A lo largo y ancho del país, registrarse para votar es un laberinto. En la mayoría de los estados, si no recordaste registrarte antes del día de la elección, para ese día ya es demasiado tarde. Y tal vez incluso ignores que no estás registrado. Entre cada periodo electoral, se ha vuelto común que los estados “purguen” las listas de electores de personas consideradas como inelegibles, un proceso del que muchos votantes solo se enteran cuando se presentan en los centros de votación y se les niega el derecho a votar.
El sistema también está fragmentado y recibe menos financiamiento del necesario, además de que se ve menoscabado por incentivos mal alineados. En muchos países, las elecciones son organizadas por agencias no partidistas que fijan reglas para la nación entera. En Estados Unidos, las elecciones por lo regular son llevadas a cabo por funcionarios electos —secretarios de estado republicanos o demócratas, por ejemplo—, y las reglas sobre quién puede votar y cómo lo hacen difiere de estado a estado.
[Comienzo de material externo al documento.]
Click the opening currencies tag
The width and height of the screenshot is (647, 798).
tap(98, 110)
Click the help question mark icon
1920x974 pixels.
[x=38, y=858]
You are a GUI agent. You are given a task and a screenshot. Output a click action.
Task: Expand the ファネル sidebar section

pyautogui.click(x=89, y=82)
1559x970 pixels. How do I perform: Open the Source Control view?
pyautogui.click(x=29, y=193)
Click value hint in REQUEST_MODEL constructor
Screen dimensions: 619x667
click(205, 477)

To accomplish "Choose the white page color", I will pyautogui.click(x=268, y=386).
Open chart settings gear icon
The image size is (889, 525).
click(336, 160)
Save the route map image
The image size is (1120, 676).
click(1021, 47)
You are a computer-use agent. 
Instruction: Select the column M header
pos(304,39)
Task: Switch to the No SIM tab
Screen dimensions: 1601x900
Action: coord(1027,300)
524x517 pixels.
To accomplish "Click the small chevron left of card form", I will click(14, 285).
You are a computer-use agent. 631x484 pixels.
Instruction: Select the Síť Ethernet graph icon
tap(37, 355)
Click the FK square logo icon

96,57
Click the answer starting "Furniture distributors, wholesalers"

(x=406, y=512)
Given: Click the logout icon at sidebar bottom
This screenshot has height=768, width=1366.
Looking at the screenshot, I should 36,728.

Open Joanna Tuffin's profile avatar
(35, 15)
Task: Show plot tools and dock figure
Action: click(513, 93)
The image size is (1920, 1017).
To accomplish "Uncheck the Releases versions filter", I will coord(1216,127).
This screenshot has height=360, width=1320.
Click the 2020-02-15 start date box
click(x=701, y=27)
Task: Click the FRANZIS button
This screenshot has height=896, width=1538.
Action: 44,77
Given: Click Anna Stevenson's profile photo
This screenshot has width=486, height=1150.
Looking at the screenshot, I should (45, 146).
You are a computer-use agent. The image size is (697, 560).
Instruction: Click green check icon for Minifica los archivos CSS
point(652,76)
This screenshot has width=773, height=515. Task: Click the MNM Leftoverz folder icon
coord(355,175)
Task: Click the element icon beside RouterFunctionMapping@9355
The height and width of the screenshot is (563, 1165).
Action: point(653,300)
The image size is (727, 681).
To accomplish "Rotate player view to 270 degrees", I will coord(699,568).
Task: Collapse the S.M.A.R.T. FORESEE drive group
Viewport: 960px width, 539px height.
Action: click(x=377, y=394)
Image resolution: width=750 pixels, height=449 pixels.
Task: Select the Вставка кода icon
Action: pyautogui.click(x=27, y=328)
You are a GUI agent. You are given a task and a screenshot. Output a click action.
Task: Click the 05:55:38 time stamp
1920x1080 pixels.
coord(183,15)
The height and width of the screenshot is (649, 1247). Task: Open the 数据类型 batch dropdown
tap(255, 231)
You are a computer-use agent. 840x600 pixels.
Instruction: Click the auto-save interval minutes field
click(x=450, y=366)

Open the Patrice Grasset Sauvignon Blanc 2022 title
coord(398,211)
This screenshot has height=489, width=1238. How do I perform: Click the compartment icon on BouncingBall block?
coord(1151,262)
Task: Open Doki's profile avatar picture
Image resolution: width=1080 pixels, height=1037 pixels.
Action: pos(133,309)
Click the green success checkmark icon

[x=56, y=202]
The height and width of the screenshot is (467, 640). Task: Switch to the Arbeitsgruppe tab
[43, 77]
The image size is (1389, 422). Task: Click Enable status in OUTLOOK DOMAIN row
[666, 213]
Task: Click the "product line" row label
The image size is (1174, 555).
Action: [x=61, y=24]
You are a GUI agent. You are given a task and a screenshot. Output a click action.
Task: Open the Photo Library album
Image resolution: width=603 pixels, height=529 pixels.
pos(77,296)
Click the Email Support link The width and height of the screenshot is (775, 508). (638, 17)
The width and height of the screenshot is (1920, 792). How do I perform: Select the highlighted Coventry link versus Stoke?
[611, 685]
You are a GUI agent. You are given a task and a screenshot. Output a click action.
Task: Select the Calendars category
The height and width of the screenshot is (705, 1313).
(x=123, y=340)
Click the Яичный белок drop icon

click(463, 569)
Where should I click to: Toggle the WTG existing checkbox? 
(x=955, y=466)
Debido a que los estados y el gobierno federal no otorgan suficiente fnanciamiento al sistema electoral, este a menudo solo es capaz de satisfacer la demanda ordinaria. En las últimas semanas, los estadounidenses de muchas ciudades han tenido que esperar durante horas para tener la oportunidad de votar, lo cual es a la vez inspirador y una señal terrible del estado de nuestra democracia.
Como Amanda Mull destacó recientemente en The Atlantic, en 2020 el acto de votar fue elevado al lugar más sacrosanto de la sociedad estadounidense y las marcas comerciales lo convirtieron en mercadotecnia para hacer sentir bien al consumidor. Este año se sintió como si casi todas las marcas en Estados Unidos se hubieran emocionado al máximo con el proceso democrático. Vendedores minoristas, diseñadores de moda y cadenas de restaurantes no podían dejar de decirnos: “¡Vota!”.
No obstante, la adopción del voto como una manera de proyectar virtud corporativa solo subraya lo poco que el gobierno ha hecho para promover este acto democrático supuestamente preciado. “Mientras los líderes de Estados Unidos se nieguen a realizar cambios en todo el sistema que ayuden a que más personas voten, las corporaciones que tienen algo que vender aprovecharán ese vacío”, escribió Mull.
Ella tiene razón y es terrible. Votar no debería ser así de difícil ni tan incierto. Sabemos qué se necesita hacer para mejorar el proceso. Y no deberíamos esperar hasta la próxima elección para hacerlo.